The story of the race between the rabbit and the tortoise has been told and heard time and again. We all remember the moral by heart – “slow and steady wins the race”. And yet, we often fail to implement it in real life!In this constant chase and follow race of technology giants, this basic rule is repeatedly forgotten. Apple however, is one company that lives by this rule. It has proven time and again, how being the first to market is not always the smart thing to do. Apple is known for its tactics of letting its competitors be the experimenters, while it lays back and learns from their mistakes.

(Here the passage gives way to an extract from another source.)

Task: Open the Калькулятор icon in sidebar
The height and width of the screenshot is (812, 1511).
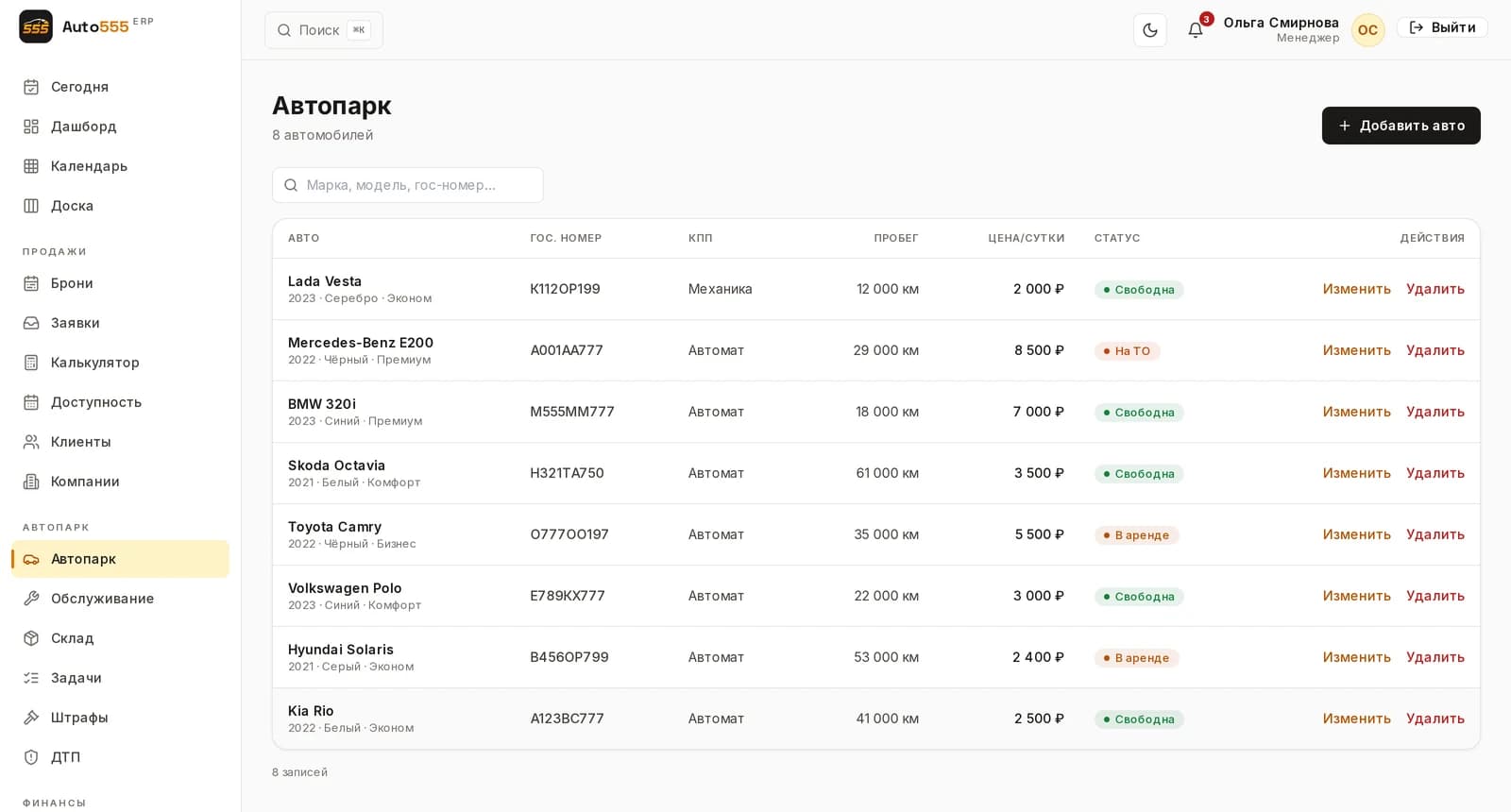Action: [x=31, y=363]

The case of “fingerprint scanning” is a classic example of this. Apple patiently waited while its competitors were already out in the market struggling to deliver the promised standards of this technology. But when it did enter the market, it silenced critics and surprised customers by getting it just right!Apple is doing the same thing yet again – this time with advanced gaze controls. While Samsung has already been in the market for some time now with this feature, it has not gained as much positive response as it would have expected.
Apple’s recent invention covers eye tracking that will apply to all future iDevices, the MacBook and more notably, for use in your car, in a future gaming console or entertainment system. This invention, titled “Electronic Devices With Gaze Detection Capabilities,” is a divisional patent application that claims priority to a September 2008 filing covering the same topic.
The major challenge for Apple will be to overcome the problem of Troxler’s fading. Apple has suggested the following configurations in its application to resolve this issue:
In certain configurations, the eye tracking apparatus may include cameras or infrared transmitters and receivers, which are integrated into the display device itself.In other configurations, hardware that is free standing from display device, such as a headset or web camera may be included in the apparatus. Therefore, these configurations will include hardware, software, or a combination arranged to generate and transmit infrared or near-infrared signals from display device or eye tracking apparatus towards an object of interest such as a user’s face, or more particularly, a user’s eyes. Alternatively, reflections of these infrared or near-infrared signals may be used to detect the presence or absence of a feature of a user’s eyes, such as the presence or absence of an exposed pupil.
While the functioning and the practical applicability of this patent seems complex, we hope that Apple will incorporate this feature into iOS 7, and not just show renewed interest in this patent only as a means to refresh its patent portfolio for fresh legal attacks on its rivals.